Please reproduce all of the entries exactly, without omitting any.

Stored items
▼

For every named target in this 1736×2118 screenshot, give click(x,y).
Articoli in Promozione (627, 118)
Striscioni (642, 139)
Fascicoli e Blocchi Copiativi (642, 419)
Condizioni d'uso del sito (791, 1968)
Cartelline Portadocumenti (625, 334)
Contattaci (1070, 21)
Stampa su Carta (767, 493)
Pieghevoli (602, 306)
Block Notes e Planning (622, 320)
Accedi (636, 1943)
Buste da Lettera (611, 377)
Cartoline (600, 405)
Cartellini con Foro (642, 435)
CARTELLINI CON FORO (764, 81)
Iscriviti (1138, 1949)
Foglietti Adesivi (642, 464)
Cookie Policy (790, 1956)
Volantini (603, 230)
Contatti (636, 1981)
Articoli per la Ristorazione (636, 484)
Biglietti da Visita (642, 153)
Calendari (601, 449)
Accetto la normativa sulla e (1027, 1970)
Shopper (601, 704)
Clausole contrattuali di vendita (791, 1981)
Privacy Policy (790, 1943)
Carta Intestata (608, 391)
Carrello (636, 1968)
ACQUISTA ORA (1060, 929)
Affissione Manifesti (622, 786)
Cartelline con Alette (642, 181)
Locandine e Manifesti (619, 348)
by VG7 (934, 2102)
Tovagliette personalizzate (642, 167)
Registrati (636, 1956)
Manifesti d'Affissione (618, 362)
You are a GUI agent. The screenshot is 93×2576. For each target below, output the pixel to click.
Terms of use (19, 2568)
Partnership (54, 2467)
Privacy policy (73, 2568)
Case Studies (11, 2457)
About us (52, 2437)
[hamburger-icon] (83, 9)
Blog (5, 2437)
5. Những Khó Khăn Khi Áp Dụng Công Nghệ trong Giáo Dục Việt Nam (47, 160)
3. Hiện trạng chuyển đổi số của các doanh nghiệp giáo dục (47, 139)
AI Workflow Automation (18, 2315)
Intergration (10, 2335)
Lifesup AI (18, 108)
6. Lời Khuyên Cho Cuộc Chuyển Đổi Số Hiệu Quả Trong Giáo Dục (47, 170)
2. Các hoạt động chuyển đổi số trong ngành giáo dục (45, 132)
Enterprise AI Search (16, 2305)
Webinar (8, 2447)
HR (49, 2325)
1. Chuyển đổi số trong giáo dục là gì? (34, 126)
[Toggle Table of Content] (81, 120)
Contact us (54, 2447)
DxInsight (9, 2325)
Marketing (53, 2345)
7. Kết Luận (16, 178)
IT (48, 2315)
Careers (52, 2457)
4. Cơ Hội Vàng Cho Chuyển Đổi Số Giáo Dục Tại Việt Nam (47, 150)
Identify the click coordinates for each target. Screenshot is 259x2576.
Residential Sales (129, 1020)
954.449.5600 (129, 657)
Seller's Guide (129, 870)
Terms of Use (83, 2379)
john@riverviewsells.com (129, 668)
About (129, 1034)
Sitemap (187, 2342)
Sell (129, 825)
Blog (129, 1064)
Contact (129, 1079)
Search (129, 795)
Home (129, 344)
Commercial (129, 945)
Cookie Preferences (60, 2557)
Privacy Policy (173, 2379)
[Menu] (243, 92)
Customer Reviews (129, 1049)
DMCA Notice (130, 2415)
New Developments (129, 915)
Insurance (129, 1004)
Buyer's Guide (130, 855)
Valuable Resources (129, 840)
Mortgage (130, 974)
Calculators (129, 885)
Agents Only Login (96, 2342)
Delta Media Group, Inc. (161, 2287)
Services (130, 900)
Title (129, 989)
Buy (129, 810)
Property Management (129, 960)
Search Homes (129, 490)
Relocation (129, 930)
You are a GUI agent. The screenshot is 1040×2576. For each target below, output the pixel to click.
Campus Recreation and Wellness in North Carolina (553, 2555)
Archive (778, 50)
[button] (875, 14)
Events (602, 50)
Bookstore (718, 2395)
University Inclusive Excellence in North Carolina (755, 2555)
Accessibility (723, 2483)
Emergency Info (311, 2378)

▲

• **FINAL ANSWER**:
For every named target in this 1736×2118 screenshot, give click(x,y).
Articoli in Promozione (627, 118)
Striscioni (642, 139)
Fascicoli e Blocchi Copiativi (642, 419)
Condizioni d'uso del sito (791, 1968)
Cartelline Portadocumenti (625, 334)
Contattaci (1070, 21)
Stampa su Carta (767, 493)
Pieghevoli (602, 306)
Block Notes e Planning (622, 320)
Accedi (636, 1943)
Buste da Lettera (611, 377)
Cartoline (600, 405)
Cartellini con Foro (642, 435)
CARTELLINI CON FORO (764, 81)
Iscriviti (1138, 1949)
Foglietti Adesivi (642, 464)
Cookie Policy (790, 1956)
Volantini (603, 230)
Contatti (636, 1981)
Articoli per la Ristorazione (636, 484)
Biglietti da Visita (642, 153)
Calendari (601, 449)
Accetto la normativa sulla e (1027, 1970)
Shopper (601, 704)
Clausole contrattuali di vendita (791, 1981)
Privacy Policy (790, 1943)
Carta Intestata (608, 391)
Carrello (636, 1968)
ACQUISTA ORA (1060, 929)
Affissione Manifesti (622, 786)
Cartelline con Alette (642, 181)
Locandine e Manifesti (619, 348)
by VG7 (934, 2102)
Tovagliette personalizzate (642, 167)
Registrati (636, 1956)
Manifesti d'Affissione (618, 362)
You are a GUI agent. The screenshot is 93×2576. For each target below, output the pixel to click.
Terms of use (19, 2568)
Partnership (54, 2467)
Privacy policy (73, 2568)
Case Studies (11, 2457)
About us (52, 2437)
[hamburger-icon] (83, 9)
Blog (5, 2437)
5. Những Khó Khăn Khi Áp Dụng Công Nghệ trong Giáo Dục Việt Nam (47, 160)
3. Hiện trạng chuyển đổi số của các doanh nghiệp giáo dục (47, 139)
AI Workflow Automation (18, 2315)
Intergration (10, 2335)
Lifesup AI (18, 108)
6. Lời Khuyên Cho Cuộc Chuyển Đổi Số Hiệu Quả Trong Giáo Dục (47, 170)
2. Các hoạt động chuyển đổi số trong ngành giáo dục (45, 132)
Enterprise AI Search (16, 2305)
Webinar (8, 2447)
HR (49, 2325)
1. Chuyển đổi số trong giáo dục là gì? (34, 126)
[Toggle Table of Content] (81, 120)
Contact us (54, 2447)
DxInsight (9, 2325)
Marketing (53, 2345)
7. Kết Luận (16, 178)
IT (48, 2315)
Careers (52, 2457)
4. Cơ Hội Vàng Cho Chuyển Đổi Số Giáo Dục Tại Việt Nam (47, 150)
Identify the click coordinates for each target. Screenshot is 259x2576.
Residential Sales (129, 1020)
954.449.5600 (129, 657)
Seller's Guide (129, 870)
Terms of Use (83, 2379)
john@riverviewsells.com (129, 668)
About (129, 1034)
Sitemap (187, 2342)
Sell (129, 825)
Blog (129, 1064)
Contact (129, 1079)
Search (129, 795)
Home (129, 344)
Commercial (129, 945)
Cookie Preferences (60, 2557)
Privacy Policy (173, 2379)
[Menu] (243, 92)
Customer Reviews (129, 1049)
DMCA Notice (130, 2415)
New Developments (129, 915)
Insurance (129, 1004)
Buyer's Guide (130, 855)
Valuable Resources (129, 840)
Mortgage (130, 974)
Calculators (129, 885)
Agents Only Login (96, 2342)
Delta Media Group, Inc. (161, 2287)
Services (130, 900)
Title (129, 989)
Buy (129, 810)
Property Management (129, 960)
Search Homes (129, 490)
Relocation (129, 930)
You are a GUI agent. The screenshot is 1040×2576. For each target below, output the pixel to click.
Campus Recreation and Wellness in North Carolina (553, 2555)
Archive (778, 50)
[button] (875, 14)
Events (602, 50)
Bookstore (718, 2395)
University Inclusive Excellence in North Carolina (755, 2555)
Accessibility (723, 2483)
Emergency Info (311, 2378)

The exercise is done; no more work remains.